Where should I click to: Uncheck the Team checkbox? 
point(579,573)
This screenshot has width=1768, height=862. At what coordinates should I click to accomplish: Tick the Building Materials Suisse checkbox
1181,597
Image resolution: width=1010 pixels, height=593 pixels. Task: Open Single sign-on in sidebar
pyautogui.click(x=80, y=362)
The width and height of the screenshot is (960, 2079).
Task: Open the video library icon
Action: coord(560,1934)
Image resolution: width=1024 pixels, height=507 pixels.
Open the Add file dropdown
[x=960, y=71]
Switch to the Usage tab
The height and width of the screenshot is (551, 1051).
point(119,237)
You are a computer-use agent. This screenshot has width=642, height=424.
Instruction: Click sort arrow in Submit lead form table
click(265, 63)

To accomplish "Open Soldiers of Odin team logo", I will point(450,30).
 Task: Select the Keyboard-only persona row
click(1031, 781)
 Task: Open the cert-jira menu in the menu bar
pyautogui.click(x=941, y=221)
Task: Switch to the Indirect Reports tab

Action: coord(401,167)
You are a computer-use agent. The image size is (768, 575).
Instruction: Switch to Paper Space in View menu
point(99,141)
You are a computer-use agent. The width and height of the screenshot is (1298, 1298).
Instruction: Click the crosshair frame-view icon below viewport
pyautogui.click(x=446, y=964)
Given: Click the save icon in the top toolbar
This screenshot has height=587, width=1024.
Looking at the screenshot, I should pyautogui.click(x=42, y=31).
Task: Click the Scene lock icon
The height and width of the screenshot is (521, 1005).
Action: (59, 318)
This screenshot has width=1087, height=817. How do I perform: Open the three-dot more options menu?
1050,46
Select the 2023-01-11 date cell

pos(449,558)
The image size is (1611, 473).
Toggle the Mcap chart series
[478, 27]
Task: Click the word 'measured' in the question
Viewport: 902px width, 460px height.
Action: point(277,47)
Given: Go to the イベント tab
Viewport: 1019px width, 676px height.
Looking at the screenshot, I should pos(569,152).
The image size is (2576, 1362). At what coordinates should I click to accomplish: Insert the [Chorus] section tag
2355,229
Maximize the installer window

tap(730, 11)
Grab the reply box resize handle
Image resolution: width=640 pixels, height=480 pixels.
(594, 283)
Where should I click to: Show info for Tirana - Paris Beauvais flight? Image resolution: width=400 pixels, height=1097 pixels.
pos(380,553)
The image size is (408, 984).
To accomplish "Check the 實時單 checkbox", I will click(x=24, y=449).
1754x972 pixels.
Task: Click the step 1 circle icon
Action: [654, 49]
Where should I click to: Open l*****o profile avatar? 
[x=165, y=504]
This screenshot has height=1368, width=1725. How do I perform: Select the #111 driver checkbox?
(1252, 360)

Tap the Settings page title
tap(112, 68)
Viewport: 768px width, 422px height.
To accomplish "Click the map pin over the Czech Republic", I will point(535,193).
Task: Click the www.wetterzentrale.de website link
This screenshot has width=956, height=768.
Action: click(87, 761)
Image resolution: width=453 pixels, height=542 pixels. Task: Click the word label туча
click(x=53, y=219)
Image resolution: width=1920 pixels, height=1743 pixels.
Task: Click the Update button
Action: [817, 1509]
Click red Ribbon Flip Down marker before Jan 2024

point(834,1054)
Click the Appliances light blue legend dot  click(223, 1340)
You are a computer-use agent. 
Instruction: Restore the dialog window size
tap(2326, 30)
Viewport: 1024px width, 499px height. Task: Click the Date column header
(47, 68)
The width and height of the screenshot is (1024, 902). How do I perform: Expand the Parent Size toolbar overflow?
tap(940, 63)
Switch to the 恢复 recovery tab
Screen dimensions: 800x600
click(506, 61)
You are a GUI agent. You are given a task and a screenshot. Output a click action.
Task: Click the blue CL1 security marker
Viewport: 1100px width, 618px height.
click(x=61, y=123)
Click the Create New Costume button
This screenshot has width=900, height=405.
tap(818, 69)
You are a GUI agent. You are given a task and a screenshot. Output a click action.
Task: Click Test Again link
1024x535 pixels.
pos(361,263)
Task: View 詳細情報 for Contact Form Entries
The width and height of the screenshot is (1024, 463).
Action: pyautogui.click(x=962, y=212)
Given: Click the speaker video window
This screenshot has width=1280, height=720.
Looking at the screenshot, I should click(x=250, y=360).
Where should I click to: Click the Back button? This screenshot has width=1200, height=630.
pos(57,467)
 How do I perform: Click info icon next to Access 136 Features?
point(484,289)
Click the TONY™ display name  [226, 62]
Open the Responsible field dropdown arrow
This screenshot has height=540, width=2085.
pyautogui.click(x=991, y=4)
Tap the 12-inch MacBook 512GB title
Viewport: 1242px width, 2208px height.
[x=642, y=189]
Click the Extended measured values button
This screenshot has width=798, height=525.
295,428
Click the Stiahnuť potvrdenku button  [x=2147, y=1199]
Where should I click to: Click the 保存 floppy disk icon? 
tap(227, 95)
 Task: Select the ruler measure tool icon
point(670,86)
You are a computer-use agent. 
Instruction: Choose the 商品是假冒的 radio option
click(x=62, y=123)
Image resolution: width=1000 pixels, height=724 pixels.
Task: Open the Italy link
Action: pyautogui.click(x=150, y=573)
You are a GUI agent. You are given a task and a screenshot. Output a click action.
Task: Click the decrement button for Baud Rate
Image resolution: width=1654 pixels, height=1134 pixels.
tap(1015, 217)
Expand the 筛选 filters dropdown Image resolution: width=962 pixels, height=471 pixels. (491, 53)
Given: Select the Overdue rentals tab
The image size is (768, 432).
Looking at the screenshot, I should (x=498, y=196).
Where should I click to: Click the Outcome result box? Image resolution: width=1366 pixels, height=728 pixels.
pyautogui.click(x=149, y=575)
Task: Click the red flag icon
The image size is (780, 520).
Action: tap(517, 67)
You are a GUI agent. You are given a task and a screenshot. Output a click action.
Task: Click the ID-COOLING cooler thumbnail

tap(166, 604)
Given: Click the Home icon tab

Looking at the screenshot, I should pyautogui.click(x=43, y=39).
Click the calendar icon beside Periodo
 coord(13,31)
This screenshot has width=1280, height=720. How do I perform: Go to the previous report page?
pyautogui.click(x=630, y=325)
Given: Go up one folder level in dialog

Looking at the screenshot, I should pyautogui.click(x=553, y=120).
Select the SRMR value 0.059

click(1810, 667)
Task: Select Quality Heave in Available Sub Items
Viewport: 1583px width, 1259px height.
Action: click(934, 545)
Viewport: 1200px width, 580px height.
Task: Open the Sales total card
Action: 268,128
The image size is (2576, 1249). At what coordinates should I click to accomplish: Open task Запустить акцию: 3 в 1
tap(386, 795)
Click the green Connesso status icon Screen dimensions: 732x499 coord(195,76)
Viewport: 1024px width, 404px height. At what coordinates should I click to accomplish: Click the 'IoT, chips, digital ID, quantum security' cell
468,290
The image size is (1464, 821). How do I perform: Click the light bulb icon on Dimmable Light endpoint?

---*---

**Aim of the task:** Reproduce every one of the records above verbatim, from first to last.

**Result of this task:**
Where should I click to: Uncheck the Team checkbox? 
point(579,573)
This screenshot has width=1768, height=862. At what coordinates should I click to accomplish: Tick the Building Materials Suisse checkbox
1181,597
Image resolution: width=1010 pixels, height=593 pixels. Task: Open Single sign-on in sidebar
pyautogui.click(x=80, y=362)
The width and height of the screenshot is (960, 2079).
Task: Open the video library icon
Action: coord(560,1934)
Image resolution: width=1024 pixels, height=507 pixels.
Open the Add file dropdown
[x=960, y=71]
Switch to the Usage tab
The height and width of the screenshot is (551, 1051).
point(119,237)
You are a computer-use agent. This screenshot has width=642, height=424.
Instruction: Click sort arrow in Submit lead form table
click(265, 63)

To accomplish "Open Soldiers of Odin team logo", I will point(450,30).
 Task: Select the Keyboard-only persona row
click(1031, 781)
 Task: Open the cert-jira menu in the menu bar
pyautogui.click(x=941, y=221)
Task: Switch to the Indirect Reports tab

Action: coord(401,167)
You are a computer-use agent. The image size is (768, 575).
Instruction: Switch to Paper Space in View menu
point(99,141)
You are a computer-use agent. The width and height of the screenshot is (1298, 1298).
Instruction: Click the crosshair frame-view icon below viewport
pyautogui.click(x=446, y=964)
Given: Click the save icon in the top toolbar
This screenshot has height=587, width=1024.
Looking at the screenshot, I should pyautogui.click(x=42, y=31).
Task: Click the Scene lock icon
The height and width of the screenshot is (521, 1005).
Action: (59, 318)
This screenshot has width=1087, height=817. How do I perform: Open the three-dot more options menu?
1050,46
Select the 2023-01-11 date cell

pos(449,558)
The image size is (1611, 473).
Toggle the Mcap chart series
[478, 27]
Task: Click the word 'measured' in the question
Viewport: 902px width, 460px height.
Action: point(277,47)
Given: Go to the イベント tab
Viewport: 1019px width, 676px height.
Looking at the screenshot, I should pos(569,152).
The image size is (2576, 1362). At what coordinates should I click to accomplish: Insert the [Chorus] section tag
2355,229
Maximize the installer window

tap(730, 11)
Grab the reply box resize handle
Image resolution: width=640 pixels, height=480 pixels.
(594, 283)
Where should I click to: Show info for Tirana - Paris Beauvais flight? Image resolution: width=400 pixels, height=1097 pixels.
pos(380,553)
The image size is (408, 984).
To accomplish "Check the 實時單 checkbox", I will click(x=24, y=449).
1754x972 pixels.
Task: Click the step 1 circle icon
Action: [654, 49]
Where should I click to: Open l*****o profile avatar? 
[x=165, y=504]
This screenshot has height=1368, width=1725. How do I perform: Select the #111 driver checkbox?
(1252, 360)

Tap the Settings page title
tap(112, 68)
Viewport: 768px width, 422px height.
To accomplish "Click the map pin over the Czech Republic", I will point(535,193).
Task: Click the www.wetterzentrale.de website link
This screenshot has width=956, height=768.
Action: click(87, 761)
Image resolution: width=453 pixels, height=542 pixels. Task: Click the word label туча
click(x=53, y=219)
Image resolution: width=1920 pixels, height=1743 pixels.
Task: Click the Update button
Action: [817, 1509]
Click red Ribbon Flip Down marker before Jan 2024

point(834,1054)
Click the Appliances light blue legend dot  click(223, 1340)
You are a computer-use agent. 
Instruction: Restore the dialog window size
tap(2326, 30)
Viewport: 1024px width, 499px height. Task: Click the Date column header
(47, 68)
The width and height of the screenshot is (1024, 902). How do I perform: Expand the Parent Size toolbar overflow?
tap(940, 63)
Switch to the 恢复 recovery tab
Screen dimensions: 800x600
click(506, 61)
You are a GUI agent. You are given a task and a screenshot. Output a click action.
Task: Click the blue CL1 security marker
Viewport: 1100px width, 618px height.
click(x=61, y=123)
Click the Create New Costume button
This screenshot has width=900, height=405.
tap(818, 69)
You are a GUI agent. You are given a task and a screenshot. Output a click action.
Task: Click Test Again link
1024x535 pixels.
pos(361,263)
Task: View 詳細情報 for Contact Form Entries
The width and height of the screenshot is (1024, 463).
Action: pyautogui.click(x=962, y=212)
Given: Click the speaker video window
This screenshot has width=1280, height=720.
Looking at the screenshot, I should click(x=250, y=360).
Where should I click to: Click the Back button? This screenshot has width=1200, height=630.
pos(57,467)
 How do I perform: Click info icon next to Access 136 Features?
point(484,289)
Click the TONY™ display name  [226, 62]
Open the Responsible field dropdown arrow
This screenshot has height=540, width=2085.
pyautogui.click(x=991, y=4)
Tap the 12-inch MacBook 512GB title
Viewport: 1242px width, 2208px height.
[x=642, y=189]
Click the Extended measured values button
This screenshot has width=798, height=525.
295,428
Click the Stiahnuť potvrdenku button  [x=2147, y=1199]
Where should I click to: Click the 保存 floppy disk icon? 
tap(227, 95)
 Task: Select the ruler measure tool icon
point(670,86)
You are a computer-use agent. 
Instruction: Choose the 商品是假冒的 radio option
click(x=62, y=123)
Image resolution: width=1000 pixels, height=724 pixels.
Task: Open the Italy link
Action: pyautogui.click(x=150, y=573)
You are a GUI agent. You are given a task and a screenshot. Output a click action.
Task: Click the decrement button for Baud Rate
Image resolution: width=1654 pixels, height=1134 pixels.
tap(1015, 217)
Expand the 筛选 filters dropdown Image resolution: width=962 pixels, height=471 pixels. (491, 53)
Given: Select the Overdue rentals tab
The image size is (768, 432).
Looking at the screenshot, I should (x=498, y=196).
Where should I click to: Click the Outcome result box? Image resolution: width=1366 pixels, height=728 pixels.
pyautogui.click(x=149, y=575)
Task: Click the red flag icon
The image size is (780, 520).
Action: tap(517, 67)
You are a GUI agent. You are given a task and a screenshot. Output a click action.
Task: Click the ID-COOLING cooler thumbnail

tap(166, 604)
Given: Click the Home icon tab

Looking at the screenshot, I should pyautogui.click(x=43, y=39).
Click the calendar icon beside Periodo
 coord(13,31)
This screenshot has width=1280, height=720. How do I perform: Go to the previous report page?
pyautogui.click(x=630, y=325)
Given: Go up one folder level in dialog

Looking at the screenshot, I should pyautogui.click(x=553, y=120).
Select the SRMR value 0.059

click(1810, 667)
Task: Select Quality Heave in Available Sub Items
Viewport: 1583px width, 1259px height.
Action: click(934, 545)
Viewport: 1200px width, 580px height.
Task: Open the Sales total card
Action: 268,128
The image size is (2576, 1249). At what coordinates should I click to accomplish: Open task Запустить акцию: 3 в 1
tap(386, 795)
Click the green Connesso status icon Screen dimensions: 732x499 coord(195,76)
Viewport: 1024px width, 404px height. At what coordinates should I click to accomplish: Click the 'IoT, chips, digital ID, quantum security' cell
468,290
The image size is (1464, 821). How do I perform: Click the light bulb icon on Dimmable Light endpoint?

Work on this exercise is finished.